Publicado por: Anarca às janeiro 17, 2004 12:28 PM
Não se percebe se a Joana é favorável à solução do JM ou se está a gozar com ela. Provavelmente está a gozar com tudo
Publicado por: VSousa às janeiro 17, 2004 09:15 PM
A Joana aproveitou para fazer uma série de trocadilhos, mas a opinião do gestor financeiro do JM tem a sua valia. O Estado tem que entregar aos privados as actividades que não consegue realizar eficientemente, excepto aquelas que, pela sua dimensão social e nacional, tem que manter nas suas mãos. As forças armadas, a justiça, a educação (partilhando com os privados), etc.
Fora desse «core business» deve ter apenas um papel regulador.
Publicado por: Novais de Paula às janeiro 17, 2004 09:58 PM
Cuidado...
pior que um 'estado gastador' só um 'estado totó'...
As empresas que se criam na órbita de instituições estatais são uma hidra que gere milhões à custa do orçamento... Sem concursos... favorecendo os amigalhaços... contas 'esquisitas'...
Um abraço,
Francisco Nunes
Publicado por: Planície Heróica às janeiro 18, 2004 12:26 AM
O core business para o PCP é tudo. Para o PP é quase nada. Entre estes 2 opostos há uma enorme latitude para escolha.
Publicado por: Rave às janeiro 18, 2004 01:00 AM
Na minha opinião, a Semiramis apenas quis mostrar as contradições da nossa sociedade e da nossa política, que vão desde a direita à esquerda.

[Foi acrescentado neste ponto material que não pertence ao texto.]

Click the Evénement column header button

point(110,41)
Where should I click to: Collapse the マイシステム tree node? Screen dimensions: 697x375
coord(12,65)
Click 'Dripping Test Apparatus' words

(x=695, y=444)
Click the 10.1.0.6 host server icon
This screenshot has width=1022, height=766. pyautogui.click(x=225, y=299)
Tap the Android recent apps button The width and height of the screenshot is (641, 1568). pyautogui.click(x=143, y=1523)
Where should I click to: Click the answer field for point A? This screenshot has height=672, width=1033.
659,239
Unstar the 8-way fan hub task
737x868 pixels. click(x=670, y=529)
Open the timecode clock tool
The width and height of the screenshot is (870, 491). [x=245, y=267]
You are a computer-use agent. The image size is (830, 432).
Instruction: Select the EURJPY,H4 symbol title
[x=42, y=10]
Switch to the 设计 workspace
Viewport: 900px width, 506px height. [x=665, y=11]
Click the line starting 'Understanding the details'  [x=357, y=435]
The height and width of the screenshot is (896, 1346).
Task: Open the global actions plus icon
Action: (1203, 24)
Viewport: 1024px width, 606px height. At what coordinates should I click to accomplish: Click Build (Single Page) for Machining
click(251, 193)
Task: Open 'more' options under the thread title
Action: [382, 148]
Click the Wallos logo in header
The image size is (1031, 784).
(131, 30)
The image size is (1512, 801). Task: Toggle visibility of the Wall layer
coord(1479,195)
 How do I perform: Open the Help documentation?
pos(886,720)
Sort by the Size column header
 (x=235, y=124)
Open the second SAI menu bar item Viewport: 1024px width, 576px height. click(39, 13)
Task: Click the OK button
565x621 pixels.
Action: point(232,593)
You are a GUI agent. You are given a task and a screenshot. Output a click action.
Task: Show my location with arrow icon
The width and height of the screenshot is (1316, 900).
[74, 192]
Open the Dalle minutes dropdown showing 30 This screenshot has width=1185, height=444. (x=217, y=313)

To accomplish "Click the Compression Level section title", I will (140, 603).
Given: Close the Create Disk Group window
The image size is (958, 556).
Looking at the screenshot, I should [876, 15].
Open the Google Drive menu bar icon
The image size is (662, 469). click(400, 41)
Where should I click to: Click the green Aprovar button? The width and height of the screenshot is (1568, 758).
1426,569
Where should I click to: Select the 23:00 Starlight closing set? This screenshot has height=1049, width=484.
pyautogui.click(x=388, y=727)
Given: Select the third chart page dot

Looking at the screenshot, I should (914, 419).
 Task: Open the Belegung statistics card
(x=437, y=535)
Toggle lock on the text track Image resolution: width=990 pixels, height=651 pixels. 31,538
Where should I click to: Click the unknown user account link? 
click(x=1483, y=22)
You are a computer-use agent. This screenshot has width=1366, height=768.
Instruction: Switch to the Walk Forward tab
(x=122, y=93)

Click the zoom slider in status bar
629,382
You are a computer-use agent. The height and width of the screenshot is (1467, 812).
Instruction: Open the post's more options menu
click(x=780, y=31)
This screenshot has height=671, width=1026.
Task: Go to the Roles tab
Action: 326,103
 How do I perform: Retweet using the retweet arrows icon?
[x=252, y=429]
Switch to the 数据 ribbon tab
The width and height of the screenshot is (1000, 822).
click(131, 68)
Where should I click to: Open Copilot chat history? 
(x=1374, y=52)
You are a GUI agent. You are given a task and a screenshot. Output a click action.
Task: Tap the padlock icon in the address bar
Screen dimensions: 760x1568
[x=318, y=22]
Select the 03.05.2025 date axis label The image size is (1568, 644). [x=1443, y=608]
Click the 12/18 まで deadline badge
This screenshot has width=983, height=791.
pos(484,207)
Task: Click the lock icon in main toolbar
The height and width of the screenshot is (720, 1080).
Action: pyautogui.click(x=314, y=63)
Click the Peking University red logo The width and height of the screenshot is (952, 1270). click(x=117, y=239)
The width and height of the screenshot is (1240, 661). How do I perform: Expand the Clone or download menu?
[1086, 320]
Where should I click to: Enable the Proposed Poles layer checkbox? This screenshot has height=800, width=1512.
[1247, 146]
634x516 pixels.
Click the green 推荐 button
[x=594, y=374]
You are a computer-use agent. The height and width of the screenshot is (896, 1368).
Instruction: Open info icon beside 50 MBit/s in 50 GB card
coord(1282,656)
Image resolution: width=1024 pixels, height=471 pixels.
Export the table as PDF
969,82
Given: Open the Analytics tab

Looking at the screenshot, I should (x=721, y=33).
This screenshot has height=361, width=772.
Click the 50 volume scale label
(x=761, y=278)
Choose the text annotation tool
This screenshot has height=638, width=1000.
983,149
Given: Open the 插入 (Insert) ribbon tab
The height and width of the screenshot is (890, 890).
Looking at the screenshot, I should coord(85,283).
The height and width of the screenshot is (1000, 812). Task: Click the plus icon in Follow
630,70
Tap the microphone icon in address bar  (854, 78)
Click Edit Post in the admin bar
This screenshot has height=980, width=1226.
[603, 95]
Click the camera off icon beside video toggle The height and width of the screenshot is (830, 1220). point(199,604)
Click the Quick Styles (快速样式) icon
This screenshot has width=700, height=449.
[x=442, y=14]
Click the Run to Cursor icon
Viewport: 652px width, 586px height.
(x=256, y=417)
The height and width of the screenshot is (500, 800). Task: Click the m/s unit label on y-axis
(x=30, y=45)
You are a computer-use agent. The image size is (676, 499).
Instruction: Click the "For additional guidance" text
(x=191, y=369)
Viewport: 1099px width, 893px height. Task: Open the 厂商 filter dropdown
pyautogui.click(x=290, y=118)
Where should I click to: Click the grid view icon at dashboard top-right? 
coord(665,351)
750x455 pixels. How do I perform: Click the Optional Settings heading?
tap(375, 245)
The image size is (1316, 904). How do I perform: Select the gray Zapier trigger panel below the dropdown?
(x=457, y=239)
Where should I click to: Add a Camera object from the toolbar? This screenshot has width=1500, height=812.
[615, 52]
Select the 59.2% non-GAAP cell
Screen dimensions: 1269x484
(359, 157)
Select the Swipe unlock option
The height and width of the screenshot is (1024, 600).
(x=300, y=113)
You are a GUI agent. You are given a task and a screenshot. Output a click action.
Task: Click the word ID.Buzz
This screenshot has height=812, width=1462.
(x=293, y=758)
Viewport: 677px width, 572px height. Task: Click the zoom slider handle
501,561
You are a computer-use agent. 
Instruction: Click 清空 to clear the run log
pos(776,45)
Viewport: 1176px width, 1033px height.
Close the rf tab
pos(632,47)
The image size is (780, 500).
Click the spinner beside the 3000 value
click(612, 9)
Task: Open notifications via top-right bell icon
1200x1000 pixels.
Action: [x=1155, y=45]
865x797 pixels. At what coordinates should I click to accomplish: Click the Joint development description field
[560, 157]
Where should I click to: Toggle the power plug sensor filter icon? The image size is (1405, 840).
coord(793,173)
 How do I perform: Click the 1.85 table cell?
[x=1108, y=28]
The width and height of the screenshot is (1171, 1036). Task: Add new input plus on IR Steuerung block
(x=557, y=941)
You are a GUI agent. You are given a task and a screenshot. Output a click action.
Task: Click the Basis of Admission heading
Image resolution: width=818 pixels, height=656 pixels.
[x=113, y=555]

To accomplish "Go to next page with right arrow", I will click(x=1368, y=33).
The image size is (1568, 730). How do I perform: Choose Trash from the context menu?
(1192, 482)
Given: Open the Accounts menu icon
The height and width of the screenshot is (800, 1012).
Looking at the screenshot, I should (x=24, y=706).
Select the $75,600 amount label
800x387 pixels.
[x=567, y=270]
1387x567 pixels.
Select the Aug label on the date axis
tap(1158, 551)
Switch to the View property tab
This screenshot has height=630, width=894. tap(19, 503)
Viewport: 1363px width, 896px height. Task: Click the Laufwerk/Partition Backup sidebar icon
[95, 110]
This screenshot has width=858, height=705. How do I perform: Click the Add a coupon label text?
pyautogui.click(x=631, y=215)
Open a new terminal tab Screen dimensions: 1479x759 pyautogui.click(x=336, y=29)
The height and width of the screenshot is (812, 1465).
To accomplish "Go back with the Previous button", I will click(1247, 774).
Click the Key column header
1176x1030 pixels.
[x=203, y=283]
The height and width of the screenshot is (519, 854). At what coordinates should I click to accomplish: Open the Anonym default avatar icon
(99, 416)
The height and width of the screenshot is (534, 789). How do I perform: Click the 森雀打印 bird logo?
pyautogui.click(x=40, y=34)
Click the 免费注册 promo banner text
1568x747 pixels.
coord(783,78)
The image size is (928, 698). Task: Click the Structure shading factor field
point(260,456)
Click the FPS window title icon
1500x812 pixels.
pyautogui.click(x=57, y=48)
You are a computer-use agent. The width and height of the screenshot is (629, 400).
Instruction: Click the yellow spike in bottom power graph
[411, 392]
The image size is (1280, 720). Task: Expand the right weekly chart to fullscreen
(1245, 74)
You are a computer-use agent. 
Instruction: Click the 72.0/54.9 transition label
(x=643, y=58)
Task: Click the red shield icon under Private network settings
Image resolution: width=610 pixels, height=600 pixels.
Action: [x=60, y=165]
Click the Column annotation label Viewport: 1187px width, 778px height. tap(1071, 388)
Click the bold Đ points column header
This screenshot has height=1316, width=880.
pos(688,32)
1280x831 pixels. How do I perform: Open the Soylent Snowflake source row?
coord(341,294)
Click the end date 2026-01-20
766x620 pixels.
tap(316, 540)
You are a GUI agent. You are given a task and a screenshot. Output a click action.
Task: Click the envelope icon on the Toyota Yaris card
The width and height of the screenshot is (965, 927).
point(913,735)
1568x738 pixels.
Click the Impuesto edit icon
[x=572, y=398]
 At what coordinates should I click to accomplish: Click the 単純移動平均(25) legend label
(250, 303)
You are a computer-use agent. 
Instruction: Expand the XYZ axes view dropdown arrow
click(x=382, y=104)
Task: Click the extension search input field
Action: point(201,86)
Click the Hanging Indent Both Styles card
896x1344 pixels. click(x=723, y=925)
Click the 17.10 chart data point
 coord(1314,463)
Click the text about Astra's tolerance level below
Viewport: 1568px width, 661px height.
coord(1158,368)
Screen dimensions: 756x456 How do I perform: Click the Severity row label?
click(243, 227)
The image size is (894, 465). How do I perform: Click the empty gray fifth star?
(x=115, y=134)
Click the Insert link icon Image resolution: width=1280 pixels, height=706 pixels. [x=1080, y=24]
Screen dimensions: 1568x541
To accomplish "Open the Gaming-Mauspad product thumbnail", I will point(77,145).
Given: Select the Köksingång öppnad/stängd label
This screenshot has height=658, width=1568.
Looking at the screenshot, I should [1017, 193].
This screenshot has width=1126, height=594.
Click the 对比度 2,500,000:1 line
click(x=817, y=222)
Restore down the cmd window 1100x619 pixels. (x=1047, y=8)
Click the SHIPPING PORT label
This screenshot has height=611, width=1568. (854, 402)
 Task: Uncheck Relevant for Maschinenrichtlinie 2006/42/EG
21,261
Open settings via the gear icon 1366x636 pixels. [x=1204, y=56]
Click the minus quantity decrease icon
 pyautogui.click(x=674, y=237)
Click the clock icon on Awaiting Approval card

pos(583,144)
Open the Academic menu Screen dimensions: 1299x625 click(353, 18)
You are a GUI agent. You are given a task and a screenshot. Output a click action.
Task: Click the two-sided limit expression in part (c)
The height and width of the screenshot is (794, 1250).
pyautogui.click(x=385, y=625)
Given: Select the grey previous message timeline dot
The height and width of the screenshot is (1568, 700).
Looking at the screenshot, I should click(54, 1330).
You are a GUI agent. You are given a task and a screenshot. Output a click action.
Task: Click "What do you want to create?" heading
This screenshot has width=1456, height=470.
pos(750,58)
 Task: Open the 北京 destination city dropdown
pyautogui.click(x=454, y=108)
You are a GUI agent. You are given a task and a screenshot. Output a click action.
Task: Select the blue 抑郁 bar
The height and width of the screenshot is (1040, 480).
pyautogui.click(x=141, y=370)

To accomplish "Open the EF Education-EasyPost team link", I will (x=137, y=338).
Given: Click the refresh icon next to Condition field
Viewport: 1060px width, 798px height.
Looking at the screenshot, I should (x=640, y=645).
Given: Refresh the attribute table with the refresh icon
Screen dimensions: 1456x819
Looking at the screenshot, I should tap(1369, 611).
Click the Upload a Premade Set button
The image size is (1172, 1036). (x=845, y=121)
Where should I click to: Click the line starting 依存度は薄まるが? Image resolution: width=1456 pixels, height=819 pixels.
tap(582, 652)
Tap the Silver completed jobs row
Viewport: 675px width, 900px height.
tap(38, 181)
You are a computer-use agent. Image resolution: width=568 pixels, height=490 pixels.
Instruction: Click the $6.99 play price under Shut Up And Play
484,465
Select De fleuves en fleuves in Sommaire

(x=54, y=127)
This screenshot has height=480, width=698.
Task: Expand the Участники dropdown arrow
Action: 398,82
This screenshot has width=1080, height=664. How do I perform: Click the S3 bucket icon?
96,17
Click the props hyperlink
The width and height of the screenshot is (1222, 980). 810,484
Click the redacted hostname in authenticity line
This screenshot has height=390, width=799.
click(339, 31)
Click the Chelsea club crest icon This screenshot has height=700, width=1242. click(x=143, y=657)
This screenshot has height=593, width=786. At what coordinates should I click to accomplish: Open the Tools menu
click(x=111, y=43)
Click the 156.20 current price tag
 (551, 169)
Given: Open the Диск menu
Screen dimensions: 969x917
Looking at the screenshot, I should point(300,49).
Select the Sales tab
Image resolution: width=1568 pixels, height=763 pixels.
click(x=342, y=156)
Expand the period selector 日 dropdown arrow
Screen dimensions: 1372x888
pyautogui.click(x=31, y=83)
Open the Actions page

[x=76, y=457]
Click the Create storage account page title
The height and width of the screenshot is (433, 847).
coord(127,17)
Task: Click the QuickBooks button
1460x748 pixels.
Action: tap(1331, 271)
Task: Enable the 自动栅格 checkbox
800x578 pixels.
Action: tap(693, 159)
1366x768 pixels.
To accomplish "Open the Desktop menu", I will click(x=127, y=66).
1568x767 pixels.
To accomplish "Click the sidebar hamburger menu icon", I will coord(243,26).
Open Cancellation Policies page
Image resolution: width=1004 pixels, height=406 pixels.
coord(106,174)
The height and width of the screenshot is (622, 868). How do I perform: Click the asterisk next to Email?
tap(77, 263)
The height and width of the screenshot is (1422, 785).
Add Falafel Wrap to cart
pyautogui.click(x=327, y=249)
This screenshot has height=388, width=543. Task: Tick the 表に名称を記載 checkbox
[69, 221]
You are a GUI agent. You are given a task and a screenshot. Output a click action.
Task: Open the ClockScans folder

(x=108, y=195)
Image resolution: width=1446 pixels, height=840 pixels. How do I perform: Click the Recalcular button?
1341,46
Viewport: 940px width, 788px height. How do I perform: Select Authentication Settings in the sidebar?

Julgo que isto é o fio condutor da autora, não sei se conscientemente ou não, que faz com que umas vezes pareça de direita outras de esquerda, umas vezes anarquista outras pró-establishment
Publicado por: fbmatos às janeiro 18, 2004 01:06 PM
Joana: a veiazinha anarquista?
Publicado por: Filipa Zeitzler às janeiro 18, 2004 02:09 PM
Estão praí com palpites. Esta gaja não sabe o que diz. É só isso.
Publicado por: Cisco Kid às janeiro 18, 2004 02:31 PM
De todos os comentários, dou o meu aplauso ao fbmatos.
À Joana, quero dizer-lhe que, há já algum tempo, leio os seus escritos; aprecio o seu humor, o seu espírito crítico e a sua capacidade de análise. Vou pegar no seu exemplo 4 e,sobre ele, escrever no meu blog.
Continue com a sua metodologia.
Publicado por: manuel marques às janeiro 18, 2004 11:28 PM
Para o Produtor deste filme hard-core, aqui vai o meu contributo:
- venda do forte de Catalezete, em Oeiras, residência não oficial do Paulinho.Incluo-me desde já como um dos interessasoa na compra.
- venda do Castelo de Leiria. Também estou interesasdo pela ligação afetciva à minha terra natal.
- vemda do pinhal de Leiria. Interessa à indústria da celilose.
- privatização de toda a orla costeira. Tem interesse para a indústria de turismo, e para todos os que ambicionam a uma praia privada.
- privatização da cobrança de impostos. O City Bank perfila-se como o principal candidato.
- privatização do Governo. Haverá interessados?
Publicado por: Luis Filipe às janeiro 19, 2004 11:38 AM
Fazer também como este grupo fez na Polónia onde foram apanhados com facturação falsa?